» **WHAT THE EXERCISE ASKS**:
Reproduce, character for character, the entries from their opening line through the line with "Given: Go to next results page arrow".

» **DATA RECORDS**:
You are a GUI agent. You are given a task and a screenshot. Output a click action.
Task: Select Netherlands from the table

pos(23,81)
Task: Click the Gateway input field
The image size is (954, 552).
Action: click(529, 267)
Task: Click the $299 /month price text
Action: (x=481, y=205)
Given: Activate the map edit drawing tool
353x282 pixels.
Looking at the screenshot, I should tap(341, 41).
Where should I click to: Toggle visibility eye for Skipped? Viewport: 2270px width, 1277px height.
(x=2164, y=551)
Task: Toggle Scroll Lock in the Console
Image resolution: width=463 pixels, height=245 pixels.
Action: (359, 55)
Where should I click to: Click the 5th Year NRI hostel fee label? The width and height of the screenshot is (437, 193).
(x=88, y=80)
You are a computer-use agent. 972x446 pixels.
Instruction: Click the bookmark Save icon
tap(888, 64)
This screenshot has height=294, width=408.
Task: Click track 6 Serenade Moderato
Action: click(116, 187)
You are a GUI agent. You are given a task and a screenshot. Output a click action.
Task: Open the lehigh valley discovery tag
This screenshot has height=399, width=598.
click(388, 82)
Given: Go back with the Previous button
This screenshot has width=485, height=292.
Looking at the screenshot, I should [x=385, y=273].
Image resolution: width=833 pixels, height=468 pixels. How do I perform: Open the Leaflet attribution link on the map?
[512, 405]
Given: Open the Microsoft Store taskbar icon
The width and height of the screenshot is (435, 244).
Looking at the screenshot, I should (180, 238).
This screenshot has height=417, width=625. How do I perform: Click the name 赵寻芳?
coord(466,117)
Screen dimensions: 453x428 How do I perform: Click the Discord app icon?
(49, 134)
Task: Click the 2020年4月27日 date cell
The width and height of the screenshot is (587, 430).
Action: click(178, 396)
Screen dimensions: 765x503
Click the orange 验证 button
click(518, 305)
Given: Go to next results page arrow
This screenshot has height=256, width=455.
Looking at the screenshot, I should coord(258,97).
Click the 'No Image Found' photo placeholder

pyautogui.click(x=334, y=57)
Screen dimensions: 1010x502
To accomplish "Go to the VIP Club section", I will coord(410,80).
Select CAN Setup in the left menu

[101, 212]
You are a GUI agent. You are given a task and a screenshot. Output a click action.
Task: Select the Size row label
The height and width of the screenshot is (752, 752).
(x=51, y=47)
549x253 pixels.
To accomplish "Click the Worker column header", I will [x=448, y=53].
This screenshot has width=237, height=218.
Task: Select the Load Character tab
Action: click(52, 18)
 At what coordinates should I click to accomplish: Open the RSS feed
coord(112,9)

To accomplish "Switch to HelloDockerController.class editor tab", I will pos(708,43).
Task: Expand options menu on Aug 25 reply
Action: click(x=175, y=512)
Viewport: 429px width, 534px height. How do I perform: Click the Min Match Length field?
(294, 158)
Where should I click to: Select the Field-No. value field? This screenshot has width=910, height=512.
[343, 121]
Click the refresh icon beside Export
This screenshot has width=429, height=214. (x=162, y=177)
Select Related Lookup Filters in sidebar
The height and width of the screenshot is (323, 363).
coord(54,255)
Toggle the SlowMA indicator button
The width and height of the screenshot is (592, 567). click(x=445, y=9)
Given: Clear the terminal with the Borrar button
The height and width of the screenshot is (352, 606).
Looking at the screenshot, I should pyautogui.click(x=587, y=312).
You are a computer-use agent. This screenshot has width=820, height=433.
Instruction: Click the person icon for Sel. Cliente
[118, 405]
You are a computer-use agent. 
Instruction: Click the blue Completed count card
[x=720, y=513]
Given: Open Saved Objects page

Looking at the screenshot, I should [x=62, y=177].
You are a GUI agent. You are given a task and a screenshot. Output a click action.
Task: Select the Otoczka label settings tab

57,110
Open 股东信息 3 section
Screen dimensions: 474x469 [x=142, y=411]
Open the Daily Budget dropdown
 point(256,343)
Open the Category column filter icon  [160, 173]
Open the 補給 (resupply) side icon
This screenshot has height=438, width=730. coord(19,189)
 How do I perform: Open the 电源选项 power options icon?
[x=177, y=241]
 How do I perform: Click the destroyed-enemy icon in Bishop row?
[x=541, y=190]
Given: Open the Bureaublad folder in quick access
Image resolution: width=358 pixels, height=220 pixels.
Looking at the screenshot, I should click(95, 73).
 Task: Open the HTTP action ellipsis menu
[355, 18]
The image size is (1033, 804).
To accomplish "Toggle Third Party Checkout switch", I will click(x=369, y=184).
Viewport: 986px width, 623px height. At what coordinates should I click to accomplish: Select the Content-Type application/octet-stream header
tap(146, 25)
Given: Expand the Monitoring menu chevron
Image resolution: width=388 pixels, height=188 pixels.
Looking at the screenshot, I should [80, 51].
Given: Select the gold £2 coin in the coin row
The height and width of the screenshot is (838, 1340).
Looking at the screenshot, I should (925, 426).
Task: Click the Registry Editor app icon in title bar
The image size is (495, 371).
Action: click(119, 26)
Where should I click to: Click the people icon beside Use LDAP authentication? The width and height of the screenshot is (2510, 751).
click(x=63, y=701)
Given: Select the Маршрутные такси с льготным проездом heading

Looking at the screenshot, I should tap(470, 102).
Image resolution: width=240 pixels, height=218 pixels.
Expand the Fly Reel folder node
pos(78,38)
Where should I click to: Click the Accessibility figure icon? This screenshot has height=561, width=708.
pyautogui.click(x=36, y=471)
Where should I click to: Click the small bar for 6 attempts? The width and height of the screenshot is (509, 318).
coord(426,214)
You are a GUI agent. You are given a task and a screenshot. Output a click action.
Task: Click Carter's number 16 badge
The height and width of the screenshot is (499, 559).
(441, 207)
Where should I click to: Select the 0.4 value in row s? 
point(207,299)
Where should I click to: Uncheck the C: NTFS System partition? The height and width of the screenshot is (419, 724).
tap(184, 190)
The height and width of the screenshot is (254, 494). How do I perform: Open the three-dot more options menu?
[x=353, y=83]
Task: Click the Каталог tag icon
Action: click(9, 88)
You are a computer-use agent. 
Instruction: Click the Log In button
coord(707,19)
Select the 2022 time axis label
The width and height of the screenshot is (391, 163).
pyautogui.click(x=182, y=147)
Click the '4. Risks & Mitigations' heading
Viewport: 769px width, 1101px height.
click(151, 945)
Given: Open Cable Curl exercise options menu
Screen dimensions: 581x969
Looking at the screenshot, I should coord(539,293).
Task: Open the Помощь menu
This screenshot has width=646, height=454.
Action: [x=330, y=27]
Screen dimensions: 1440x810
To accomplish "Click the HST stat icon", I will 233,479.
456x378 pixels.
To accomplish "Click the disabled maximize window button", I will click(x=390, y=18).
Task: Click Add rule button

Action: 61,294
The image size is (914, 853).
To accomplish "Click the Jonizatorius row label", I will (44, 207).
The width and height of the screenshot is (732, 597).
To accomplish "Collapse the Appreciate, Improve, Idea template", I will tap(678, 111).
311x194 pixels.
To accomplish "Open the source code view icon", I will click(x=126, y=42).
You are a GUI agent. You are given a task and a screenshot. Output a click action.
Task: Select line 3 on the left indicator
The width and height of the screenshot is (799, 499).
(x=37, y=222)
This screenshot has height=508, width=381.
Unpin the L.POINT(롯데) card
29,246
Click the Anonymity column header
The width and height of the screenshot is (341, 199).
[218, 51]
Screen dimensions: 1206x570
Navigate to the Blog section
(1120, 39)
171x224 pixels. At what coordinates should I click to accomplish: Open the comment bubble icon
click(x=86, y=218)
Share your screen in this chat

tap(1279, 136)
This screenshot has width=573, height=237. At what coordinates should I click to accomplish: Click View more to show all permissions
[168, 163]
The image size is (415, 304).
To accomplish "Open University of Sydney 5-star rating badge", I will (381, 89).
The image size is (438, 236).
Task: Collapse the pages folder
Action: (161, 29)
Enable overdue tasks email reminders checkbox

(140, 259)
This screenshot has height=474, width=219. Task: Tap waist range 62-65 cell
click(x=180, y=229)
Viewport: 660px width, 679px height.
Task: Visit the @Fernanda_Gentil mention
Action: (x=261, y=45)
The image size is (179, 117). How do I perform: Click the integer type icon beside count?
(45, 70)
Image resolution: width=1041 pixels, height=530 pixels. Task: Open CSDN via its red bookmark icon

» **RESULT OF THIS EXERCISE**:
You are a GUI agent. You are given a task and a screenshot. Output a click action.
Task: Select Netherlands from the table

pos(23,81)
Task: Click the Gateway input field
The image size is (954, 552).
Action: click(529, 267)
Task: Click the $299 /month price text
Action: (x=481, y=205)
Given: Activate the map edit drawing tool
353x282 pixels.
Looking at the screenshot, I should tap(341, 41).
Where should I click to: Toggle visibility eye for Skipped? Viewport: 2270px width, 1277px height.
(x=2164, y=551)
Task: Toggle Scroll Lock in the Console
Image resolution: width=463 pixels, height=245 pixels.
Action: (359, 55)
Where should I click to: Click the 5th Year NRI hostel fee label? The width and height of the screenshot is (437, 193).
(x=88, y=80)
You are a computer-use agent. 972x446 pixels.
Instruction: Click the bookmark Save icon
tap(888, 64)
This screenshot has height=294, width=408.
Task: Click track 6 Serenade Moderato
Action: click(116, 187)
You are a GUI agent. You are given a task and a screenshot. Output a click action.
Task: Open the lehigh valley discovery tag
This screenshot has height=399, width=598.
click(388, 82)
Given: Go back with the Previous button
This screenshot has width=485, height=292.
Looking at the screenshot, I should [x=385, y=273].
Image resolution: width=833 pixels, height=468 pixels. How do I perform: Open the Leaflet attribution link on the map?
[512, 405]
Given: Open the Microsoft Store taskbar icon
The width and height of the screenshot is (435, 244).
Looking at the screenshot, I should (180, 238).
This screenshot has height=417, width=625. How do I perform: Click the name 赵寻芳?
coord(466,117)
Screen dimensions: 453x428 How do I perform: Click the Discord app icon?
(49, 134)
Task: Click the 2020年4月27日 date cell
The width and height of the screenshot is (587, 430).
Action: click(178, 396)
Screen dimensions: 765x503
Click the orange 验证 button
click(518, 305)
Given: Go to next results page arrow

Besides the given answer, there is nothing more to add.